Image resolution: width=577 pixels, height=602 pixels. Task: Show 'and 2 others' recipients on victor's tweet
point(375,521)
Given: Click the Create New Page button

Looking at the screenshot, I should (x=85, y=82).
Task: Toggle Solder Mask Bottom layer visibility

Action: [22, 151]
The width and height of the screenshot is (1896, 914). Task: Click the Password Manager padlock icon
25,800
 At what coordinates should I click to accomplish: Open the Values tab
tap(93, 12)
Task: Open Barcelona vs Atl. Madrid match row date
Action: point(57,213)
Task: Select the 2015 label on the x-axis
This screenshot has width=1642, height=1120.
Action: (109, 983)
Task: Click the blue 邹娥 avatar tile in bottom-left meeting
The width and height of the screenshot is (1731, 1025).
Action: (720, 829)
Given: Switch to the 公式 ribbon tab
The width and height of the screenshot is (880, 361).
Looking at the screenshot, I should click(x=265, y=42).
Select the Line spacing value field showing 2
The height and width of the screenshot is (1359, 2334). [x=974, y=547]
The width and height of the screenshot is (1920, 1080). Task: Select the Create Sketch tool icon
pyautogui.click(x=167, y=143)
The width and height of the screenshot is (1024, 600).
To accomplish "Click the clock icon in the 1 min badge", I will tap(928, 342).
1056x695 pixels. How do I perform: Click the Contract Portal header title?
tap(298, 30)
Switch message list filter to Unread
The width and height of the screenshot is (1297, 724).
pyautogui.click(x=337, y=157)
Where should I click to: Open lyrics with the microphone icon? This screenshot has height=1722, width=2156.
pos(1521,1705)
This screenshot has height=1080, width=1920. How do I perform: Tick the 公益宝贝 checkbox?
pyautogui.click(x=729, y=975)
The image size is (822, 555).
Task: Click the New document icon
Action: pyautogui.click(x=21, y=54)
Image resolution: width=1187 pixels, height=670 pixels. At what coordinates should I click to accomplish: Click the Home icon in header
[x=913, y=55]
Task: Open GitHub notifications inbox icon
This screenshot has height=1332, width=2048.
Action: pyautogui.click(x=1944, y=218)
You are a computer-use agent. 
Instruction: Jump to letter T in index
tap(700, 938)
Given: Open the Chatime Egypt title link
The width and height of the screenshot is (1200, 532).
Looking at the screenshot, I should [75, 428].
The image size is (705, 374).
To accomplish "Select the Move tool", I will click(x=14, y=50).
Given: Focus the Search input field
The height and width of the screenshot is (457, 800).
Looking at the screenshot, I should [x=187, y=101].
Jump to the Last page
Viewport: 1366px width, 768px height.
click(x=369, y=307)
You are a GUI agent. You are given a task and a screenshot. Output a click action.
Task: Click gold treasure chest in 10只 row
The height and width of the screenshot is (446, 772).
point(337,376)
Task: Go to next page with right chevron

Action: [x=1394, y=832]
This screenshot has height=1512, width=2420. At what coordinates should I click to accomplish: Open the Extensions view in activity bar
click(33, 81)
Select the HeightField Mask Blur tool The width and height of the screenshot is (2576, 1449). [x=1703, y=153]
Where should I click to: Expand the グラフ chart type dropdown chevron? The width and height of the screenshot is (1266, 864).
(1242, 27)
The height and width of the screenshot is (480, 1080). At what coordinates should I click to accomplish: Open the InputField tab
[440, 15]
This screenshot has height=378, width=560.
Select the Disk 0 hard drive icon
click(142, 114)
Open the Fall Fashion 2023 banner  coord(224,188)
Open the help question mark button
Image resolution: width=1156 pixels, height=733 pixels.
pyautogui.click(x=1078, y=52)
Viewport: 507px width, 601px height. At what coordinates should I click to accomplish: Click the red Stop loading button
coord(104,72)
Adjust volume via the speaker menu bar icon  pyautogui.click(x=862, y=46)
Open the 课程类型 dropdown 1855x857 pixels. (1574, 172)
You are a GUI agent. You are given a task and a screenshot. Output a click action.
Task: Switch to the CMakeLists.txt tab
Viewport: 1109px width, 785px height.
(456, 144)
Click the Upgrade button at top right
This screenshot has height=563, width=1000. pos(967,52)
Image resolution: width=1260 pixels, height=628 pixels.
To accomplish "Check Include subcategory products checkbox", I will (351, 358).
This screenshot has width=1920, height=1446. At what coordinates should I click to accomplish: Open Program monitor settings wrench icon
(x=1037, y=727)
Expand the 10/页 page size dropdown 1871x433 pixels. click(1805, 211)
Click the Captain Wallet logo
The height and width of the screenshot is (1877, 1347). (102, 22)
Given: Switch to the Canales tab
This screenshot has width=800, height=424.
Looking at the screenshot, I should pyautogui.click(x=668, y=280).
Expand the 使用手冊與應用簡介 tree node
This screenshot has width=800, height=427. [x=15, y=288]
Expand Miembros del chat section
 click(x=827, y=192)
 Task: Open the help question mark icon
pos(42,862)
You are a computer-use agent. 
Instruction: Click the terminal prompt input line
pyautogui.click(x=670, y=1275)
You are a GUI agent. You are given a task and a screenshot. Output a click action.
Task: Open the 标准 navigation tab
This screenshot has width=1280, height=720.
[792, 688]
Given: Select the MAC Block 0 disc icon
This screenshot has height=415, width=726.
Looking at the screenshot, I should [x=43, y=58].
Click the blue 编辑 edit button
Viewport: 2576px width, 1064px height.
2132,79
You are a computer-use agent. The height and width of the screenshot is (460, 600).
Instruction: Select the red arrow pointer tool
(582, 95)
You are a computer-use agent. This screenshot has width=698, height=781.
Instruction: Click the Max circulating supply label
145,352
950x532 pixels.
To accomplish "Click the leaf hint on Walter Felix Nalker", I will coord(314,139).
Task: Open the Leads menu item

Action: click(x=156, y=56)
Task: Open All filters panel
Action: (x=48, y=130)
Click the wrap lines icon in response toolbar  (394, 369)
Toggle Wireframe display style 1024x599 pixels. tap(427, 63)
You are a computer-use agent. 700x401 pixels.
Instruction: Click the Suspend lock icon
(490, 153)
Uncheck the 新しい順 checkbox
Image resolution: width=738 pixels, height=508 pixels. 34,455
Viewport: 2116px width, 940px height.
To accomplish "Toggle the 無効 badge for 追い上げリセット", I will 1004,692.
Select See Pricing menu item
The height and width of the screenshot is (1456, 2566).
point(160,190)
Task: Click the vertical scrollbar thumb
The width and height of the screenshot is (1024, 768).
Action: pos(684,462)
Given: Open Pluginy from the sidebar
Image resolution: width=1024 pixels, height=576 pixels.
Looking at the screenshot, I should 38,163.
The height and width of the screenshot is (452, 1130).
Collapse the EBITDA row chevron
------------------------------------
> [Brief] Copy all of the lines above verbatim.

> [Task solution]
Image resolution: width=577 pixels, height=602 pixels. Task: Show 'and 2 others' recipients on victor's tweet
point(375,521)
Given: Click the Create New Page button

Looking at the screenshot, I should (x=85, y=82).
Task: Toggle Solder Mask Bottom layer visibility

Action: [22, 151]
The width and height of the screenshot is (1896, 914). Task: Click the Password Manager padlock icon
25,800
 At what coordinates should I click to accomplish: Open the Values tab
tap(93, 12)
Task: Open Barcelona vs Atl. Madrid match row date
Action: point(57,213)
Task: Select the 2015 label on the x-axis
This screenshot has width=1642, height=1120.
Action: (109, 983)
Task: Click the blue 邹娥 avatar tile in bottom-left meeting
The width and height of the screenshot is (1731, 1025).
Action: (720, 829)
Given: Switch to the 公式 ribbon tab
The width and height of the screenshot is (880, 361).
Looking at the screenshot, I should click(x=265, y=42).
Select the Line spacing value field showing 2
The height and width of the screenshot is (1359, 2334). [x=974, y=547]
The width and height of the screenshot is (1920, 1080). Task: Select the Create Sketch tool icon
pyautogui.click(x=167, y=143)
The width and height of the screenshot is (1024, 600).
To accomplish "Click the clock icon in the 1 min badge", I will tap(928, 342).
1056x695 pixels. How do I perform: Click the Contract Portal header title?
tap(298, 30)
Switch message list filter to Unread
The width and height of the screenshot is (1297, 724).
pyautogui.click(x=337, y=157)
Where should I click to: Open lyrics with the microphone icon? This screenshot has height=1722, width=2156.
pos(1521,1705)
This screenshot has height=1080, width=1920. How do I perform: Tick the 公益宝贝 checkbox?
pyautogui.click(x=729, y=975)
The image size is (822, 555).
Task: Click the New document icon
Action: pyautogui.click(x=21, y=54)
Image resolution: width=1187 pixels, height=670 pixels. At what coordinates should I click to accomplish: Click the Home icon in header
[x=913, y=55]
Task: Open GitHub notifications inbox icon
This screenshot has height=1332, width=2048.
Action: pyautogui.click(x=1944, y=218)
You are a computer-use agent. 
Instruction: Jump to letter T in index
tap(700, 938)
Given: Open the Chatime Egypt title link
The width and height of the screenshot is (1200, 532).
Looking at the screenshot, I should [75, 428].
The image size is (705, 374).
To accomplish "Select the Move tool", I will click(x=14, y=50).
Given: Focus the Search input field
The height and width of the screenshot is (457, 800).
Looking at the screenshot, I should [x=187, y=101].
Jump to the Last page
Viewport: 1366px width, 768px height.
click(x=369, y=307)
You are a GUI agent. You are given a task and a screenshot. Output a click action.
Task: Click gold treasure chest in 10只 row
The height and width of the screenshot is (446, 772).
point(337,376)
Task: Go to next page with right chevron

Action: [x=1394, y=832]
This screenshot has height=1512, width=2420. At what coordinates should I click to accomplish: Open the Extensions view in activity bar
click(33, 81)
Select the HeightField Mask Blur tool The width and height of the screenshot is (2576, 1449). [x=1703, y=153]
Where should I click to: Expand the グラフ chart type dropdown chevron? The width and height of the screenshot is (1266, 864).
(1242, 27)
The height and width of the screenshot is (480, 1080). At what coordinates should I click to accomplish: Open the InputField tab
[440, 15]
This screenshot has height=378, width=560.
Select the Disk 0 hard drive icon
click(142, 114)
Open the Fall Fashion 2023 banner  coord(224,188)
Open the help question mark button
Image resolution: width=1156 pixels, height=733 pixels.
pyautogui.click(x=1078, y=52)
Viewport: 507px width, 601px height. At what coordinates should I click to accomplish: Click the red Stop loading button
coord(104,72)
Adjust volume via the speaker menu bar icon  pyautogui.click(x=862, y=46)
Open the 课程类型 dropdown 1855x857 pixels. (1574, 172)
You are a GUI agent. You are given a task and a screenshot. Output a click action.
Task: Switch to the CMakeLists.txt tab
Viewport: 1109px width, 785px height.
(456, 144)
Click the Upgrade button at top right
This screenshot has height=563, width=1000. pos(967,52)
Image resolution: width=1260 pixels, height=628 pixels.
To accomplish "Check Include subcategory products checkbox", I will (351, 358).
This screenshot has width=1920, height=1446. At what coordinates should I click to accomplish: Open Program monitor settings wrench icon
(x=1037, y=727)
Expand the 10/页 page size dropdown 1871x433 pixels. click(1805, 211)
Click the Captain Wallet logo
The height and width of the screenshot is (1877, 1347). (102, 22)
Given: Switch to the Canales tab
This screenshot has width=800, height=424.
Looking at the screenshot, I should pyautogui.click(x=668, y=280).
Expand the 使用手冊與應用簡介 tree node
This screenshot has width=800, height=427. [x=15, y=288]
Expand Miembros del chat section
 click(x=827, y=192)
 Task: Open the help question mark icon
pos(42,862)
You are a computer-use agent. 
Instruction: Click the terminal prompt input line
pyautogui.click(x=670, y=1275)
You are a GUI agent. You are given a task and a screenshot. Output a click action.
Task: Open the 标准 navigation tab
This screenshot has width=1280, height=720.
[792, 688]
Given: Select the MAC Block 0 disc icon
This screenshot has height=415, width=726.
Looking at the screenshot, I should [x=43, y=58].
Click the blue 编辑 edit button
Viewport: 2576px width, 1064px height.
2132,79
You are a computer-use agent. The height and width of the screenshot is (460, 600).
Instruction: Select the red arrow pointer tool
(582, 95)
You are a computer-use agent. This screenshot has width=698, height=781.
Instruction: Click the Max circulating supply label
145,352
950x532 pixels.
To accomplish "Click the leaf hint on Walter Felix Nalker", I will coord(314,139).
Task: Open the Leads menu item

Action: click(x=156, y=56)
Task: Open All filters panel
Action: (x=48, y=130)
Click the wrap lines icon in response toolbar  (394, 369)
Toggle Wireframe display style 1024x599 pixels. tap(427, 63)
You are a computer-use agent. 700x401 pixels.
Instruction: Click the Suspend lock icon
(490, 153)
Uncheck the 新しい順 checkbox
Image resolution: width=738 pixels, height=508 pixels. 34,455
Viewport: 2116px width, 940px height.
To accomplish "Toggle the 無効 badge for 追い上げリセット", I will 1004,692.
Select See Pricing menu item
The height and width of the screenshot is (1456, 2566).
point(160,190)
Task: Click the vertical scrollbar thumb
The width and height of the screenshot is (1024, 768).
Action: pos(684,462)
Given: Open Pluginy from the sidebar
Image resolution: width=1024 pixels, height=576 pixels.
Looking at the screenshot, I should 38,163.
The height and width of the screenshot is (452, 1130).
Collapse the EBITDA row chevron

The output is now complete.